The Wolf Warrior said:


> I can confirm this. The SIM card slot was from a 4G model of the HP Touchpad that was in the works before it was killed.
> 
> _Sent from my HP Touchpad (CM9 Nightly Build) with Tapatalk!_


Well it was released you know. You can find and buy them, if you're willing to pay higher prices. Same goes for the 64 GB White model.


----------



## Rusnak-COBRA (May 16, 2012)

hmm, but i am talking about maybe doing own sim card reader that can be connected. connector is there on PCB as far as I know. just pinouts are not known.
or have i wrong info?


----------



## ibanezbass (Mar 15, 2012)

You can mod a sim connector and put it in, yes, but like jolness said, there's no modem built into the chipset so it will do no good. Unless you mean an SD card slot?

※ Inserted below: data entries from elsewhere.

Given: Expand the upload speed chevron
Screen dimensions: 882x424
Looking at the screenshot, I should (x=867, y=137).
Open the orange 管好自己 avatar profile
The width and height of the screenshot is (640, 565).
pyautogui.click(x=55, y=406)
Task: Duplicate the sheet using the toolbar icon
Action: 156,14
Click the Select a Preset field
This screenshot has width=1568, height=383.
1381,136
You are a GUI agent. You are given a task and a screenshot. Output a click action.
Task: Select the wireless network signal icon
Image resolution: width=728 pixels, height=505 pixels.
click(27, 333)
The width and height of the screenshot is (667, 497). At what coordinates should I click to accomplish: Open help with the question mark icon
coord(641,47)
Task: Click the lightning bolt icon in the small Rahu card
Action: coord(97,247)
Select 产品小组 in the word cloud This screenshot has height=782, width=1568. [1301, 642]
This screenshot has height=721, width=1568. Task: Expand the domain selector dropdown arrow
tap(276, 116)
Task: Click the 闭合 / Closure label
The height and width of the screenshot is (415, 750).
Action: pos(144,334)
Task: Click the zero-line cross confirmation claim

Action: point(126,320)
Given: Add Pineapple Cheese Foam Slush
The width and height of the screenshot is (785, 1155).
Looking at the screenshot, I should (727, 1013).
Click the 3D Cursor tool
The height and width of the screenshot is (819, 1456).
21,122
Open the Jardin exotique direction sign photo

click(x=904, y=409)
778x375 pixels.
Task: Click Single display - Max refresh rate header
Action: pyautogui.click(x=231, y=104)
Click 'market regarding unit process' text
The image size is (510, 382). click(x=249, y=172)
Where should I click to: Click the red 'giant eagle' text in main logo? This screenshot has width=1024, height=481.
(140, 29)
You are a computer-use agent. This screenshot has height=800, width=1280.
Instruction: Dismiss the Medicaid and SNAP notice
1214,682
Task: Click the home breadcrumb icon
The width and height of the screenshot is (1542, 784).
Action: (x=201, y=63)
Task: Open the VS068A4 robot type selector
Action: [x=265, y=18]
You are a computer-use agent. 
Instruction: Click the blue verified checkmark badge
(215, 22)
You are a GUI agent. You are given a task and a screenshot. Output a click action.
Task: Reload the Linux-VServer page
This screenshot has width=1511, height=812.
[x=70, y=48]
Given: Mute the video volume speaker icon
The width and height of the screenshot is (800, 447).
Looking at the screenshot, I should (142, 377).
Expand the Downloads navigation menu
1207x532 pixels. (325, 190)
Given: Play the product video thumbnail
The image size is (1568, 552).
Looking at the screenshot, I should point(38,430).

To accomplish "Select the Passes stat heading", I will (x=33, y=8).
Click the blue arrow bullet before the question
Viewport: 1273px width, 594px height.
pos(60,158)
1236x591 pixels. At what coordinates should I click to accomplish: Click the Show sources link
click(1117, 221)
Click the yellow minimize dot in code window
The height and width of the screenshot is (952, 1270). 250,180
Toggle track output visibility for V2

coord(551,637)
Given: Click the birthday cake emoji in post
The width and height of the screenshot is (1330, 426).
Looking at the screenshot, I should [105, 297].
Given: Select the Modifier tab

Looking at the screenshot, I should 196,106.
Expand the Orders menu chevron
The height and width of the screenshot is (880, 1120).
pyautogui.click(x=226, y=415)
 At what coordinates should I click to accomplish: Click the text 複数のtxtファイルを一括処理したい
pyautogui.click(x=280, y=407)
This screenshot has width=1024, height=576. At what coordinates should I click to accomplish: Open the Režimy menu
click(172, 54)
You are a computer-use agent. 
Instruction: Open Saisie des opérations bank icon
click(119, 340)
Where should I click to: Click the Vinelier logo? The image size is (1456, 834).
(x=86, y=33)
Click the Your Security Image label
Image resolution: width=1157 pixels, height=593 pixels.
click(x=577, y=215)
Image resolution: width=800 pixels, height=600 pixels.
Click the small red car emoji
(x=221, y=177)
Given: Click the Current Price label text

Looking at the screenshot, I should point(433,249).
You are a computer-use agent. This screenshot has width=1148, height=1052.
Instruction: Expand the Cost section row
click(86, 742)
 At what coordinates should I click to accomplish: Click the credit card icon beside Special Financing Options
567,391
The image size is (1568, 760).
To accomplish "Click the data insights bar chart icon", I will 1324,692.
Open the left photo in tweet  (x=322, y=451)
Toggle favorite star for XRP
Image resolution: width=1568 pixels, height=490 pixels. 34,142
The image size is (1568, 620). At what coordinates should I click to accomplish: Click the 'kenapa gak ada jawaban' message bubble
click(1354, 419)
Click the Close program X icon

SIM != SD.


----------



## Nburnes (Oct 8, 2011)

Rusnak-COBRA said:


> hmm, but i am talking about maybe doing own sim card reader that can be connected. connector is there on PCB as far as I know. just pinouts are not known.
> or have i wrong info?


The APQ8060 does not have the hardware required (modem) for SIM connectivity, even if you were to somehow connect a SIM slot.


----------



## Rusnak-COBRA (May 16, 2012)

okay, good to know not to try anything if modem is not there :-/
anyway, SD slot is not so bad idea too


----------